What you are asked to do
Copy out the listing word for word, starting at the line containing "Click the エンジン" and continuing through the end of the listing, both included. Leave out the pictures.

══════

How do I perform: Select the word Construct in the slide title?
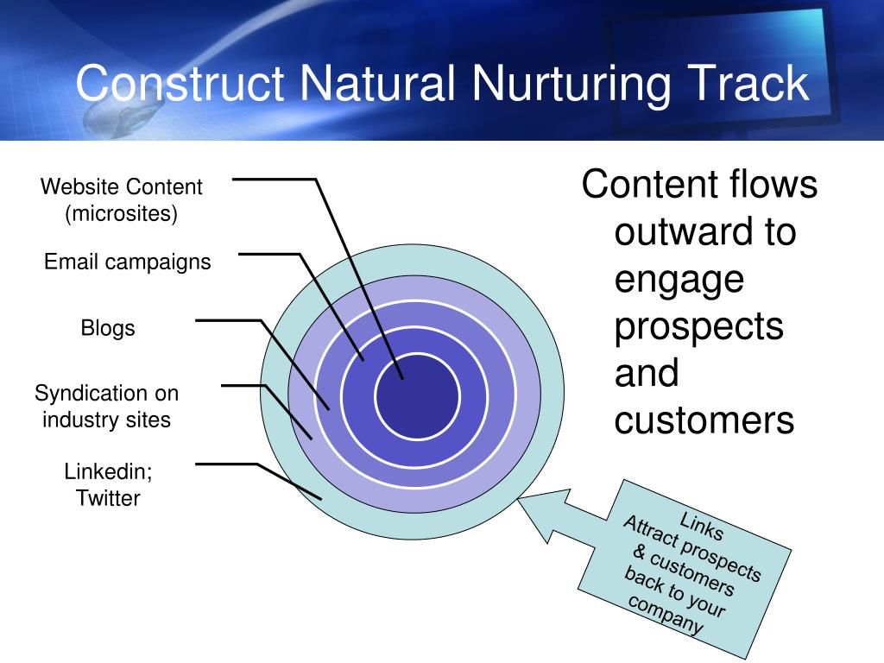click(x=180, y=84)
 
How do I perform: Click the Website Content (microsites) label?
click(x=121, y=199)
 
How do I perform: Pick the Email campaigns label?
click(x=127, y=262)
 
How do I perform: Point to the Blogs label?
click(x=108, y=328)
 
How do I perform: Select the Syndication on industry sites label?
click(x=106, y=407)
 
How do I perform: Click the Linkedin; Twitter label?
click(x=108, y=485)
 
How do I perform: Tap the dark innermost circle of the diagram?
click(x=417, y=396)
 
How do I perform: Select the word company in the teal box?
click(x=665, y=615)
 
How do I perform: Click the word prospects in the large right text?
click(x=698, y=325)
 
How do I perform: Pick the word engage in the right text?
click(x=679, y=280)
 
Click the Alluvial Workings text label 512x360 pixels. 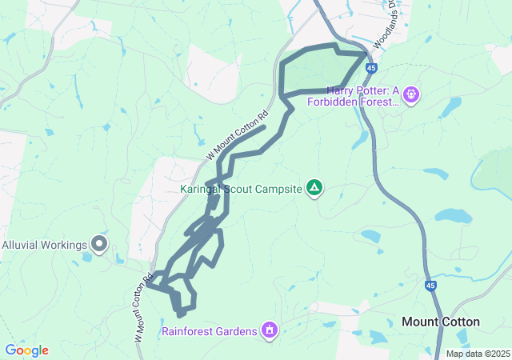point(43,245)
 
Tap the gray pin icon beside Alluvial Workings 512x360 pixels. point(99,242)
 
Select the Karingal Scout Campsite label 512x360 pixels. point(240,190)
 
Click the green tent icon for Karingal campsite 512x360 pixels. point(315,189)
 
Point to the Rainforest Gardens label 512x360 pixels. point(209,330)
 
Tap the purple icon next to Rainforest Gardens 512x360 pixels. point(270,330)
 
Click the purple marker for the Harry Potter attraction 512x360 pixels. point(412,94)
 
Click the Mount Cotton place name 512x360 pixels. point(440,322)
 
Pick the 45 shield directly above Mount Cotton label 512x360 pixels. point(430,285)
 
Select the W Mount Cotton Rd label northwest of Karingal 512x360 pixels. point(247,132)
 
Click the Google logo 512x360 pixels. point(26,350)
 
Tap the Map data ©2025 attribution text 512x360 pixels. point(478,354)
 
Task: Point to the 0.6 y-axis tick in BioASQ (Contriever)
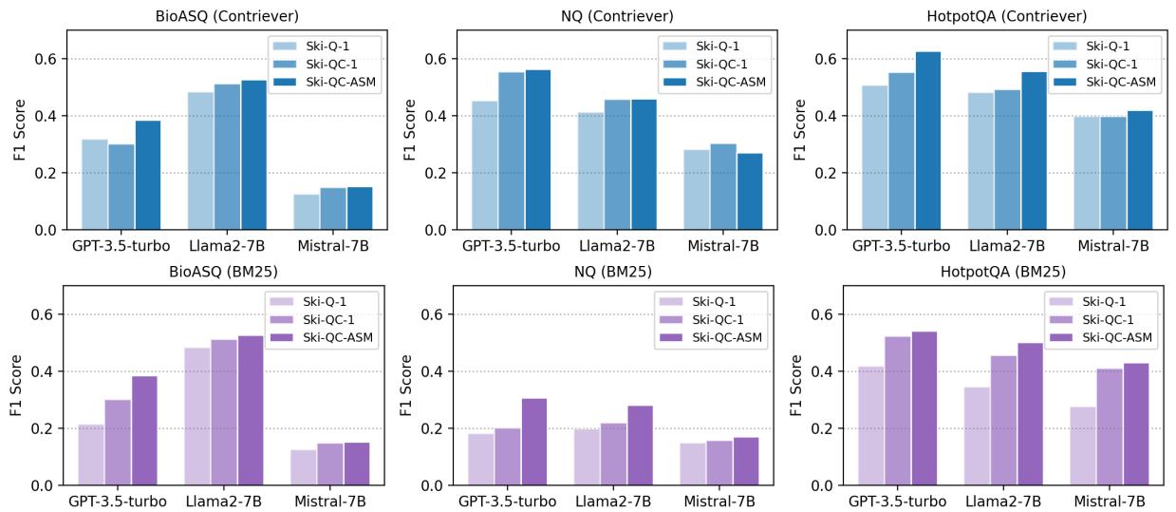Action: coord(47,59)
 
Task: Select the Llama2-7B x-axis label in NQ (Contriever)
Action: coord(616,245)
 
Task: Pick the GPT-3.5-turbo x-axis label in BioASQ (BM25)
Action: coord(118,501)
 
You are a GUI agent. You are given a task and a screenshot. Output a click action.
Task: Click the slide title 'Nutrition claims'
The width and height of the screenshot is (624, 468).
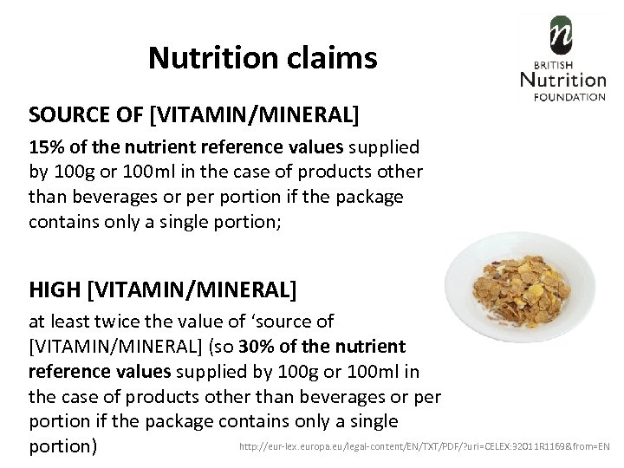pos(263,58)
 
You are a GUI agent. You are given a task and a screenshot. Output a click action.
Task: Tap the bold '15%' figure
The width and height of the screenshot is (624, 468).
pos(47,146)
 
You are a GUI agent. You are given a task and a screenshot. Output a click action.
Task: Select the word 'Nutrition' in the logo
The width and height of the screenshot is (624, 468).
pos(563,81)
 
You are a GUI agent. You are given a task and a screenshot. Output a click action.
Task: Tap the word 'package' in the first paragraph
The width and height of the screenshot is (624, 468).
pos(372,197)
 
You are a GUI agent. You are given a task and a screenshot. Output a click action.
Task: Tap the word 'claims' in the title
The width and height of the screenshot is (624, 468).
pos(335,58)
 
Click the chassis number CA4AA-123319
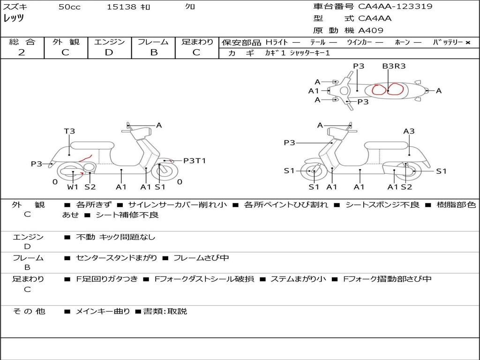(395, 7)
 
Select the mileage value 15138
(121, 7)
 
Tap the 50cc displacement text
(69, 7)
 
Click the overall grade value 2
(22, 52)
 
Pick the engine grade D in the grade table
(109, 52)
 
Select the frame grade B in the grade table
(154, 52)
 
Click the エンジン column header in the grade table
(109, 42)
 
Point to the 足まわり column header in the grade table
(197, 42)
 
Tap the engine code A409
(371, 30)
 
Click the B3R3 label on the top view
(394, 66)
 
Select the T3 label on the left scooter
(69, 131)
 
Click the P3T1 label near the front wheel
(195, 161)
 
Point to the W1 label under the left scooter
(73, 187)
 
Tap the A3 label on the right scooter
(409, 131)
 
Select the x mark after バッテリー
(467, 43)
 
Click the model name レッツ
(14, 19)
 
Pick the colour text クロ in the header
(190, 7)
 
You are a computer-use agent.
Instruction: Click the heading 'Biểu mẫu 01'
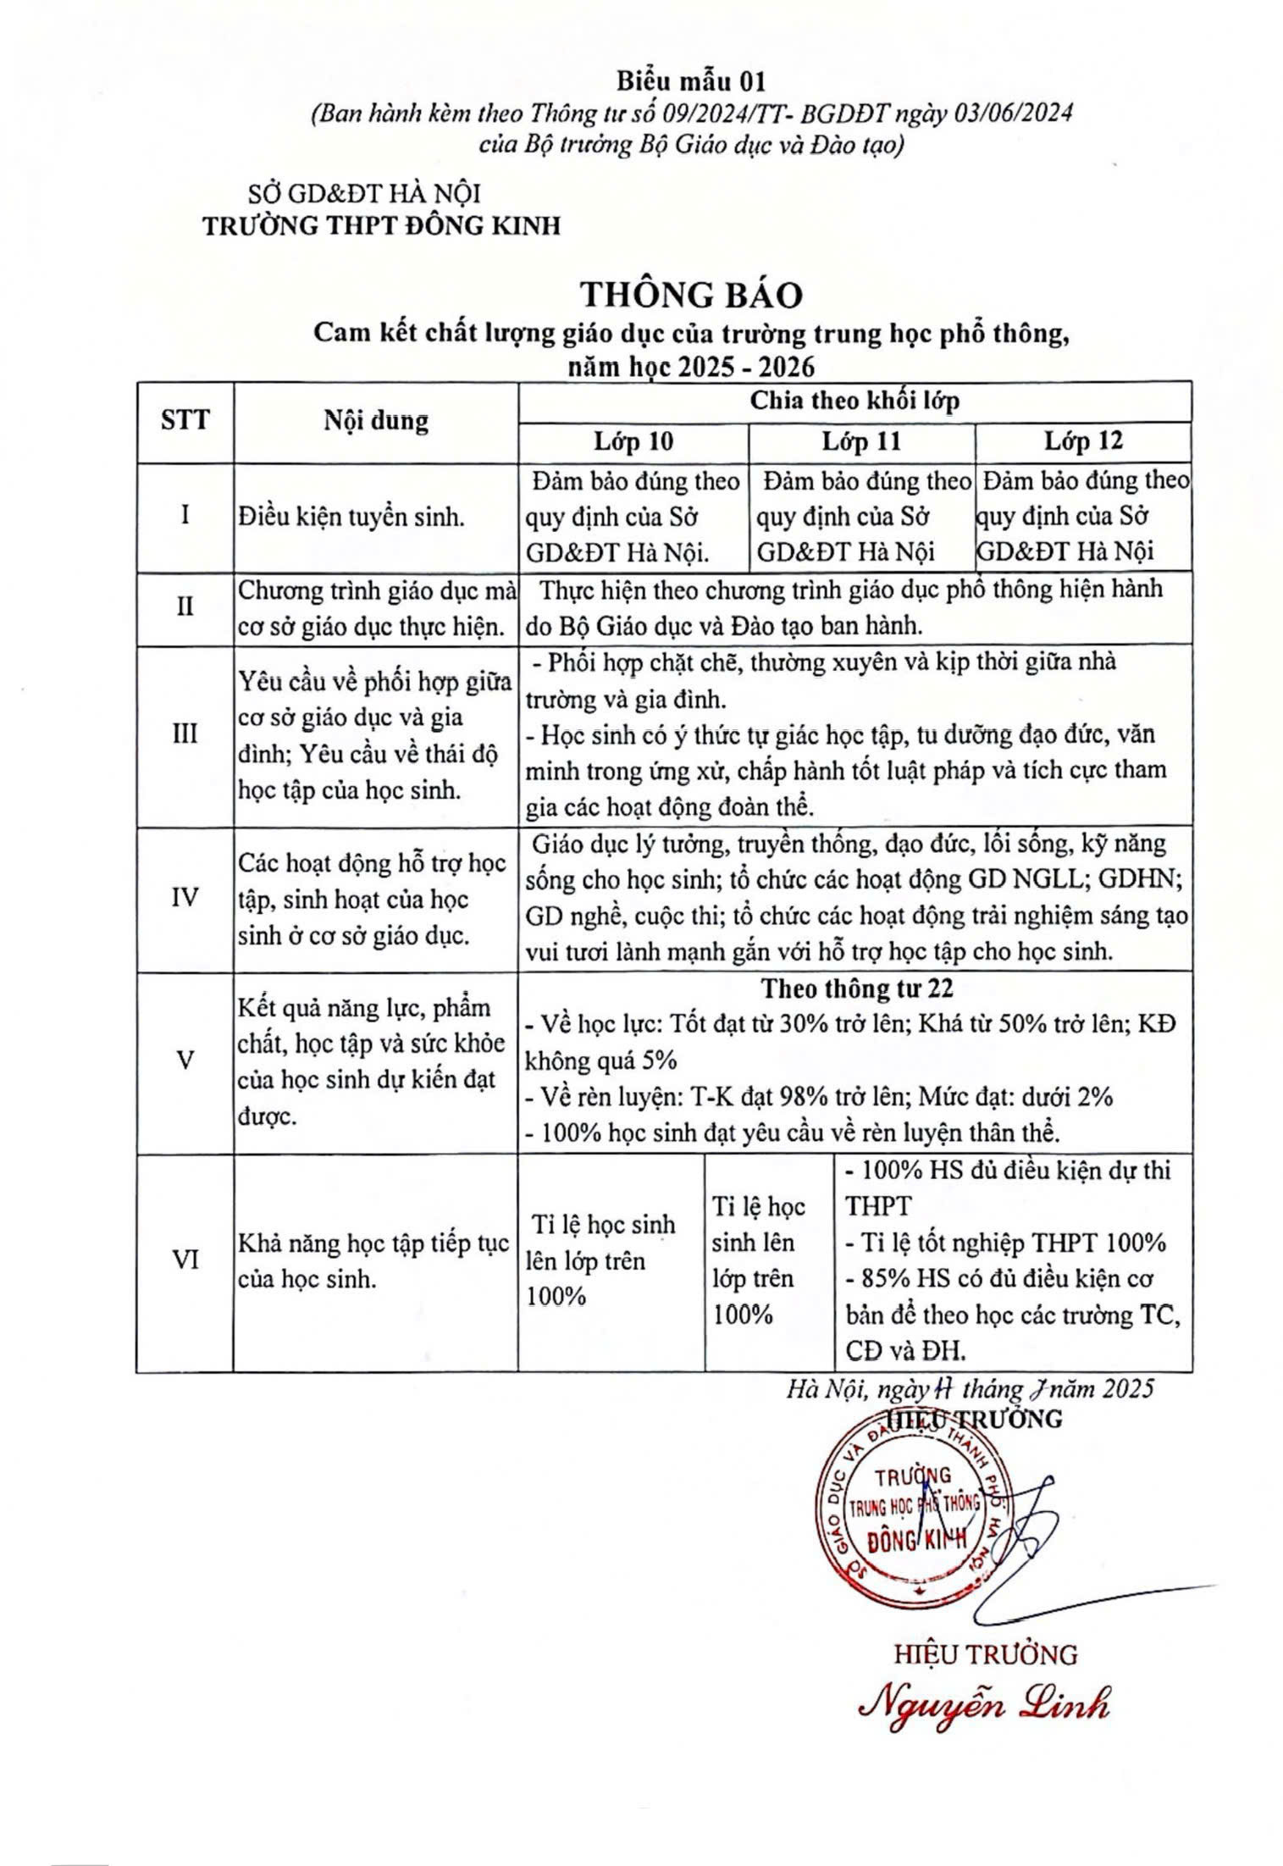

══════

Exercise solution
Click the エンジン column header in the grade table
(109, 42)
 
Point to the 足まわり column header in the grade table
(197, 42)
 
Tap the engine code A409
(371, 30)
 
Click the B3R3 label on the top view
(394, 66)
 
Select the T3 label on the left scooter
(69, 131)
 
Click the P3T1 label near the front wheel
(195, 161)
 
Point to the W1 label under the left scooter
(73, 187)
 
Tap the A3 label on the right scooter
(409, 131)
 
Select the x mark after バッテリー
(467, 43)
 
Click the model name レッツ
(14, 19)
 
Pick the colour text クロ in the header
(190, 7)
 
You are a computer-use agent.
Instruction: Click the heading 'Biểu mẫu 01'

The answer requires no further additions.